▶ _Available data_:
---

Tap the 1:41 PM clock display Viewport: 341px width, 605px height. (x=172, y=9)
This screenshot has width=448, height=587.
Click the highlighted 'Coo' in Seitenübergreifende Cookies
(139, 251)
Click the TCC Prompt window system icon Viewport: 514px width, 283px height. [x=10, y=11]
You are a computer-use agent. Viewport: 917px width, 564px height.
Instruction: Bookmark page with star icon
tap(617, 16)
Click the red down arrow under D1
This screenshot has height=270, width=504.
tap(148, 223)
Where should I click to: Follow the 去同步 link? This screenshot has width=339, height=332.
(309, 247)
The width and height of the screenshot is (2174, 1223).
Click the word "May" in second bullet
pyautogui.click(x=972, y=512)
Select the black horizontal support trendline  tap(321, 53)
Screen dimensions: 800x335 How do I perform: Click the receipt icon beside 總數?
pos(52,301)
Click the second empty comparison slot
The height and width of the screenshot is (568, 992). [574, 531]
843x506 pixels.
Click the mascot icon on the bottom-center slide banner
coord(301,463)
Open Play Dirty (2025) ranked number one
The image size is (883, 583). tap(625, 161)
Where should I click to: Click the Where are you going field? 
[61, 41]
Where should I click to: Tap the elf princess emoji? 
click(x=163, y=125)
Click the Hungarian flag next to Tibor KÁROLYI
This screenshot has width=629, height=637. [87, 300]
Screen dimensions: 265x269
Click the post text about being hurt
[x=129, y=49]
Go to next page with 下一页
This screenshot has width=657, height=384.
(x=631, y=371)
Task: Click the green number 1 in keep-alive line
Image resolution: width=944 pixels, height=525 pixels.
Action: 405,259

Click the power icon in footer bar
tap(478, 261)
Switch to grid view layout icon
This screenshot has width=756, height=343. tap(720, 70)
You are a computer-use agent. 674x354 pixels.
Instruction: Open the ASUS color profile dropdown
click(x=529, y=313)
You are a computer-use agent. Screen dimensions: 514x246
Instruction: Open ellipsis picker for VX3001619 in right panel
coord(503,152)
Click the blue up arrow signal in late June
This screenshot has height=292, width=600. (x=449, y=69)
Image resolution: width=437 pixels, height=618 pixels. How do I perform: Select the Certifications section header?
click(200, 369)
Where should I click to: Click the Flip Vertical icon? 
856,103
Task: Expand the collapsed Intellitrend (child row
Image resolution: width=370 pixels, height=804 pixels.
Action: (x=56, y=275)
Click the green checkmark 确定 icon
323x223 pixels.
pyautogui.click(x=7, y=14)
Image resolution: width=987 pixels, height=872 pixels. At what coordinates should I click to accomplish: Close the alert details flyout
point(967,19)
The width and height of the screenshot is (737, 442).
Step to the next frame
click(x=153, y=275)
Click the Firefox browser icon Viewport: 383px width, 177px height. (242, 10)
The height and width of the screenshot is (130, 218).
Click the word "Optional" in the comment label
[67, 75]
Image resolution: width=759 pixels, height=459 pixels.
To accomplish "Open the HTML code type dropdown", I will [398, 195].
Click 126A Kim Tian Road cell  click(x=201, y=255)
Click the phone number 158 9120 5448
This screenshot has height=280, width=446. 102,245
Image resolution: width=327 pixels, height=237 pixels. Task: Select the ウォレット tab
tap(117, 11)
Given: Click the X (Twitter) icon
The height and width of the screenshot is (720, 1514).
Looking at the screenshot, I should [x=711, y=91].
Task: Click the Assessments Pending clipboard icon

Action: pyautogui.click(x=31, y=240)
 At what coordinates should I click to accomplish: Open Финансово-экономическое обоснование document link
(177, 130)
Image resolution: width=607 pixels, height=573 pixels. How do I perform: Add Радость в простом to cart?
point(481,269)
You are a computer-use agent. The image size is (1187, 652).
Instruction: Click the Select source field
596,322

---

▶ _Exercise goal_: Copy, exactly and only, the lines above that begin with the one containing "in second bullet" and finish with the one containing "843x506 pixels.".

▶ _Result of this exercise_:
Click the word "May" in second bullet
pyautogui.click(x=972, y=512)
Select the black horizontal support trendline  tap(321, 53)
Screen dimensions: 800x335 How do I perform: Click the receipt icon beside 總數?
pos(52,301)
Click the second empty comparison slot
The height and width of the screenshot is (568, 992). [574, 531]
843x506 pixels.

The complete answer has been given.